EXERCISE DESCRIPTION: Would you transcribe the line that holds "You are a computer-use agent." and all the lines below it, through the final one, exactly and with nothing else?

[Items from a data source]

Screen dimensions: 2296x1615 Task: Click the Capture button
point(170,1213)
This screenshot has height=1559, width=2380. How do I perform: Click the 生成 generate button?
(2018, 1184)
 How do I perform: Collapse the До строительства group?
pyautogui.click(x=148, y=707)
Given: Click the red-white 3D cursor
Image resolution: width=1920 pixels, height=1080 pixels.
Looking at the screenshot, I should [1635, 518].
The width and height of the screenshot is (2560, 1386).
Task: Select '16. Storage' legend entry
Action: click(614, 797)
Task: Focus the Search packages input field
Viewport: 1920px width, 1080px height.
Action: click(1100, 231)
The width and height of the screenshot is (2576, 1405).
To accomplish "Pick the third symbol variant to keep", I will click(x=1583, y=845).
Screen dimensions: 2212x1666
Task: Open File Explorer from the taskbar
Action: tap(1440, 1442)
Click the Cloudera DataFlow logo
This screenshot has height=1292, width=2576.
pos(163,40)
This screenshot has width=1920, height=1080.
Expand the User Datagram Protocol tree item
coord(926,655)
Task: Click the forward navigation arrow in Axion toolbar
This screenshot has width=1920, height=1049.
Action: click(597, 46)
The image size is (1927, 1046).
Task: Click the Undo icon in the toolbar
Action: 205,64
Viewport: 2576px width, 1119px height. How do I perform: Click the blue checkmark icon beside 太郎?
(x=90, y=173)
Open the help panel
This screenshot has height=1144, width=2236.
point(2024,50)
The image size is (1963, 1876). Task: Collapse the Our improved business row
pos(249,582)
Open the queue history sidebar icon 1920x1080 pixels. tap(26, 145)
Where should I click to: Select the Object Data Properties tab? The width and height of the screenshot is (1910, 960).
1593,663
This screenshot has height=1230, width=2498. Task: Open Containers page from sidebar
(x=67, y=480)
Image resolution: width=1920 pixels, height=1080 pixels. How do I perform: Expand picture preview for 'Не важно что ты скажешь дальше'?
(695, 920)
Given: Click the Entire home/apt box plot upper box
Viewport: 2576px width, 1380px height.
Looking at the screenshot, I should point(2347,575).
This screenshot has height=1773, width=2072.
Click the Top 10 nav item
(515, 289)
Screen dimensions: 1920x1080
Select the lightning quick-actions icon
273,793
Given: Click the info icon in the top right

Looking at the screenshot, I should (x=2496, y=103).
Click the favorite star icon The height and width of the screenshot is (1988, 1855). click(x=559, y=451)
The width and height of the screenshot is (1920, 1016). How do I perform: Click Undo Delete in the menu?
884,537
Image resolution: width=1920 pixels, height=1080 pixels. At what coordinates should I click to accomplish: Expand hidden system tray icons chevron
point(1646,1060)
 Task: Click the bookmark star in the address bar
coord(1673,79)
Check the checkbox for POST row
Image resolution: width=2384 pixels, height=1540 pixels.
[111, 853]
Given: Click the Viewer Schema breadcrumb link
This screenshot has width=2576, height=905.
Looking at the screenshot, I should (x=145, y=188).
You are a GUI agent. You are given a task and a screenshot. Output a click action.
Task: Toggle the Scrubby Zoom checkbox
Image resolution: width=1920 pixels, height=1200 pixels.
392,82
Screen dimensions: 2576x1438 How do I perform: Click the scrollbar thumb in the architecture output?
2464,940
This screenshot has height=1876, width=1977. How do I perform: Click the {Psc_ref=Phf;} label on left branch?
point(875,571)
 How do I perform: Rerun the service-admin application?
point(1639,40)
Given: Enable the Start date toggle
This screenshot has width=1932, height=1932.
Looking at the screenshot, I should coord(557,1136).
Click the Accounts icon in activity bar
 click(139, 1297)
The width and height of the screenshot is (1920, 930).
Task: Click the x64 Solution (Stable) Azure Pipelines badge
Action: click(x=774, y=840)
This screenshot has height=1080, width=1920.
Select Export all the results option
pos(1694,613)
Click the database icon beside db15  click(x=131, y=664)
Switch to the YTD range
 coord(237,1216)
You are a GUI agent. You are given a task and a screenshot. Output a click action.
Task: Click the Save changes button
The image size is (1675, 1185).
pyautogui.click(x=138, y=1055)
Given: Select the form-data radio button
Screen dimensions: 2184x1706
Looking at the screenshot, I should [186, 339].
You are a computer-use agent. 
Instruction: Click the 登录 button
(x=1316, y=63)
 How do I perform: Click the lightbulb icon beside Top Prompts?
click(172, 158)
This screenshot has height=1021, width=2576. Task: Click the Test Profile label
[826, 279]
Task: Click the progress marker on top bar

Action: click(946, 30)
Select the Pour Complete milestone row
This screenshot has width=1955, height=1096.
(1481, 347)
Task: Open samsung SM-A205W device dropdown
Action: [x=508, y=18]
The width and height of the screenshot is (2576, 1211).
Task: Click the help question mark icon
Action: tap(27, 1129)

EXERCISE ANSWER:
You are a computer-use agent. 
Instruction: Click the 登录 button
(x=1316, y=63)
 How do I perform: Click the lightbulb icon beside Top Prompts?
click(172, 158)
This screenshot has height=1021, width=2576. Task: Click the Test Profile label
[826, 279]
Task: Click the progress marker on top bar

Action: click(946, 30)
Select the Pour Complete milestone row
This screenshot has width=1955, height=1096.
(1481, 347)
Task: Open samsung SM-A205W device dropdown
Action: [x=508, y=18]
The width and height of the screenshot is (2576, 1211).
Task: Click the help question mark icon
Action: tap(27, 1129)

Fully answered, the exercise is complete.